## Problem requirements
In the excerpt on freemium pricing, rewrite the paragraph that begins "Freemium is more like a try-before-you-buy approach" as a short bulleted list that keeps its main facts.

## Excerpt to read
---+---
Freemium is more like a try-before-you-buy approach. This model is widely adopted in the B2B SaaS domain. Nearly 41% of SaaS companies offer a 30-day free trial. In this model, customers can access your product for free, but the free tier usually limits features, capacity, or types of use cases. The main idea here is to hook the users and nudge them to sign up for a paid version.
This model is great for demonstrating value early on to your customers. Converting freemium customers into paid ones is easier because they already know your product and its value.
Go for this model if you have a product that can benefit from awareness and virality.
Slack, a collaboration platform that offers a generous freemium to its customers. Users can get started quickly, with enough free functionality to get them up and running. Once their free trial period ends (90 days), they can opt for any paid plans.
Selecting your pricing model highly depends upon your target audience and the type of product. Here are some best practices to ensure your chosen pricing model aligns with your product, market, and customer needs.
---+---
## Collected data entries
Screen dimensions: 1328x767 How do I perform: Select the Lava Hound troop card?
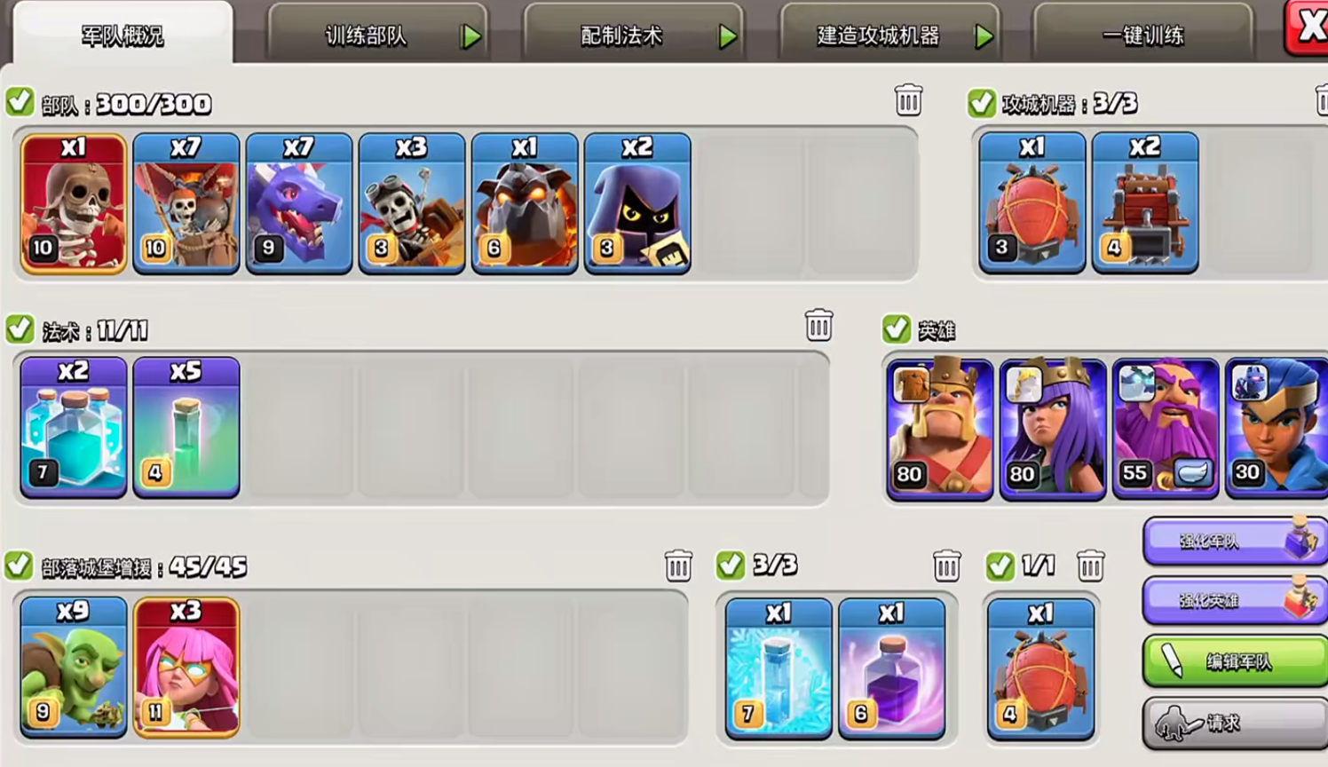pos(525,203)
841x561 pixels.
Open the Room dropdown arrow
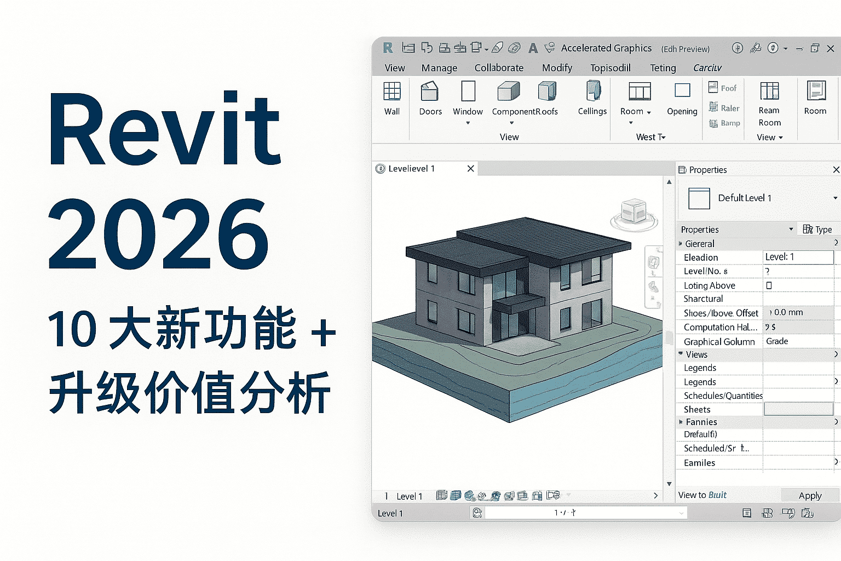point(649,112)
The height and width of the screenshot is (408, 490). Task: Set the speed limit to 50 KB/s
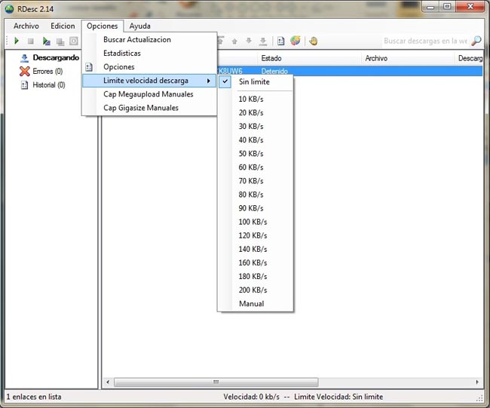coord(251,154)
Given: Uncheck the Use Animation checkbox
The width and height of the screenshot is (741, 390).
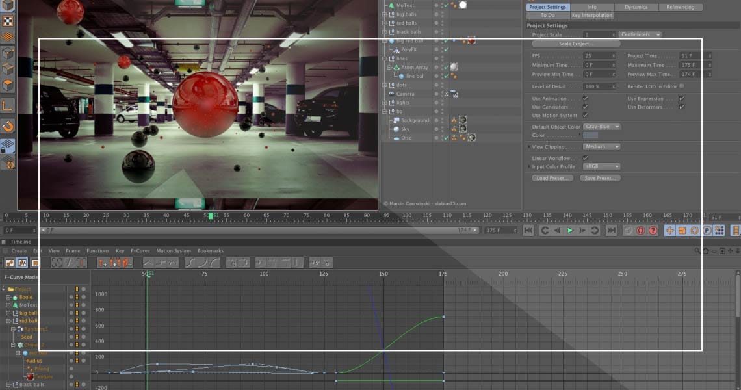Looking at the screenshot, I should click(586, 99).
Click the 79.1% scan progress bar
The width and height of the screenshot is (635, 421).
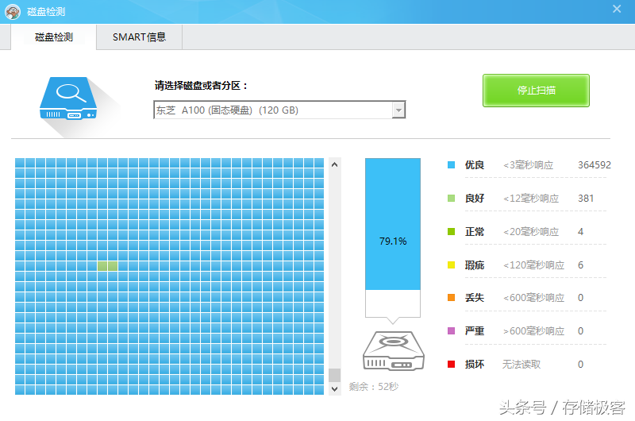pos(393,238)
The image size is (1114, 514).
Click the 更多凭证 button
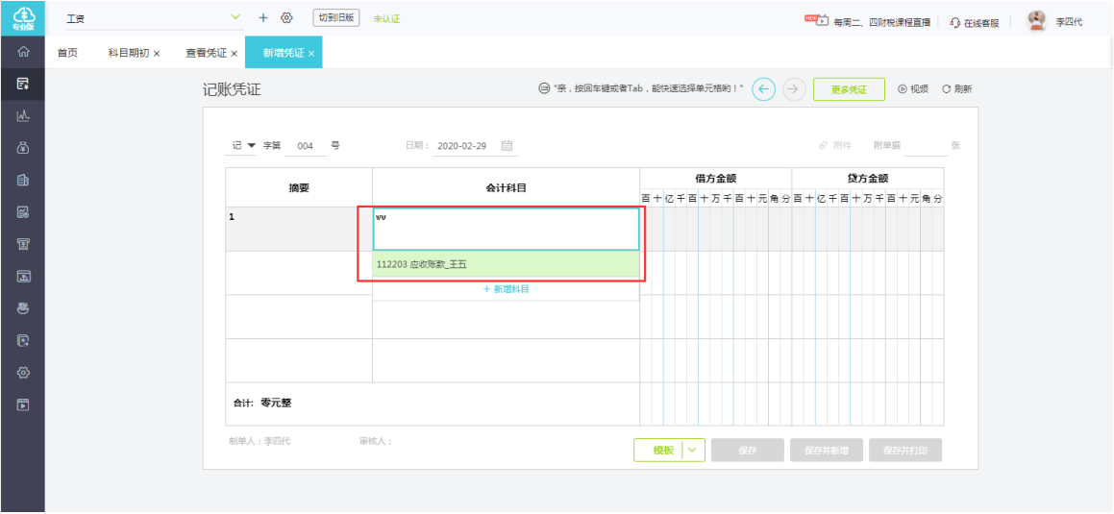click(x=849, y=89)
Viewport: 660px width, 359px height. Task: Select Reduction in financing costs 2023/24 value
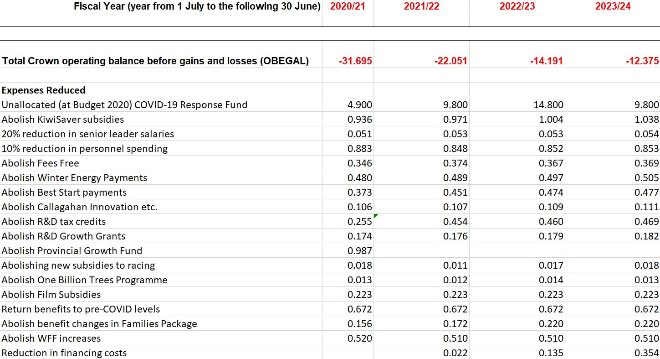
---+---
## Finished exercise
- Freemium is a try-before-you-buy approach.
- It is widely adopted in B2B SaaS, and nearly 41% of SaaS companies offer a 30-day free trial.
- Customers can use the product for free, but the free tier usually limits features, capacity, or types of use cases.
- The goal is to hook users and nudge them to sign up for a paid version.